— Petunjuk —
1. Menurut teks tentang Dr (iur) Liona Nanang S., di fakultas dan universitas mana ia menjalani studi?
2. Lanjutkan teks tentang Dr (iur) Liona Nanang S. mulai setelah kalimat terakhirnya.
======== Teks Bacaan ========
Dr (iur) Liona Nanang S., SH., MH |
Kabar Center
“Orang Batak Telah Terikat Hukum Sejak Didalam Perut”
Bandung-Cimahi: Mendengar penggunaan nada tunggu lagu Batak di HP-nya, orang yang pertama kali menghubunginya, pastilah mengiranya dia adalah Orang Batak. Padahal bukan. Dia, Dr (iur) Liona Nanang S., SH., MH. orang yang nada tunggu lagu Batak itu, adalah Orang Sunda asli.
Jatuh Cinta karena Semangat Juangnya
Latar belakang nada tunggu Lagu Batak itu erat kaitannya dengan proses jatuh cintanya kepada Orang Batak. Menurut pengakuannya, Orang Batak yang sejak dalam perut ibunya sudah terikat dengan hukum itu, memiliki semangat juang tinggi dalam mewujudkan satu cita-cita atau tujuan hidup. Hal itu dia ketahui dari pergaulannya semasa menjalani studi di Fakultas Hukum Universitas Katolik Parahyangan Bandung.
“Lae kan taulah, Fakultas Hukum itu adalah ‘fakultasnya’ Orang Batak. Sepertinya, tanpa Orang Batak, sebuah faklutas hukum akan kurang greget eksistensinya, bila tidak ada bataknya. Nah, awak yang Orang Sunda, mau tidak mau ‘terpaksa’ bermetamorfosis layaknya seperti Orang Batak ketika itu,” ceritanya mengisahkan proses awal jatuh cintanya itu.
Awalnya Orang Batak dipandang Dr (iur) Liona orang yang ‘galak-galak’ atau ‘halak namarlomo-lomo’ karena ‘style’ bicaranya. Ternyata, setelah bergaul, pandangannya itu tidak benar. Setelah langsung bergaul, pandangannya pun berubah menjadi sebuah kekaguman yang berlanjut jatuh cinta.
Ya, jatuh cinta itu terjadi dari kekagumannya dalam hal semangat juang. Dan dalam perkembangan selanjutnya, rasa cinta itu semakin mendalam mana kala dia juga melihat rasa solider terhadap sesama yang ‘senasib’. Terhadap rasa solider ini dia menceritakannya begini.
======== Daftar Item ========
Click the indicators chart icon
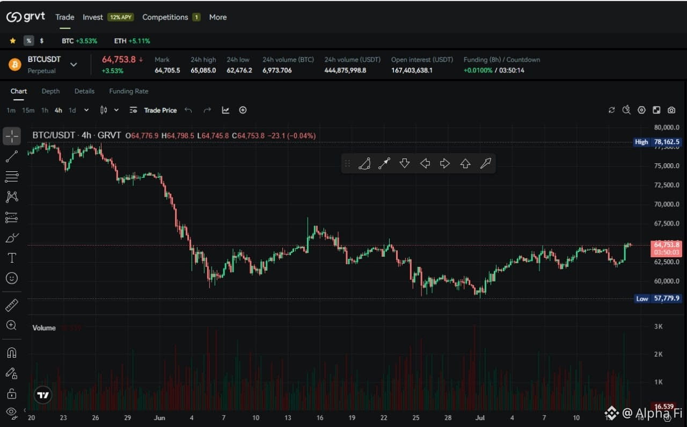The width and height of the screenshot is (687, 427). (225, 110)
========
======== Daftar Item ========
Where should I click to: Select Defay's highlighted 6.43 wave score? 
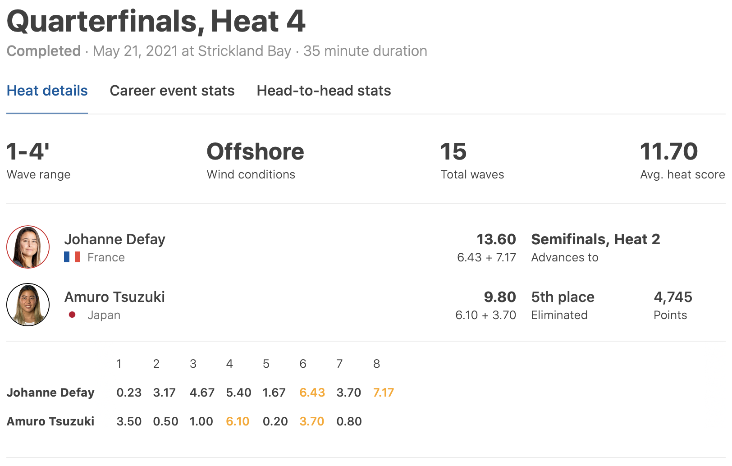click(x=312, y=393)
========
— Jawaban per Tugas —
1. Di Fakultas Hukum Universitas Katolik Parahyangan Bandung.

2.
“Pada masa-masa kuliah itu, awak yang juga berlatar belakang ekonomi pas-pasan seperti kawan-kawan Orang Batak itu, selalu menghadapi persoalan perut manakala akhir bulan sudah datang. Penyebabnya dalah keterbatasn jumlah kiriman dari orangtua. Awalnya soal itu membuat diri was-was. Tetapi dalam perkembangannya, hal itu tidak lagi persoalan, karena kami dapat selesaikan melalu solidaritas,” katanya dengan lancar mengenang kembali masa-masa menjalani studi.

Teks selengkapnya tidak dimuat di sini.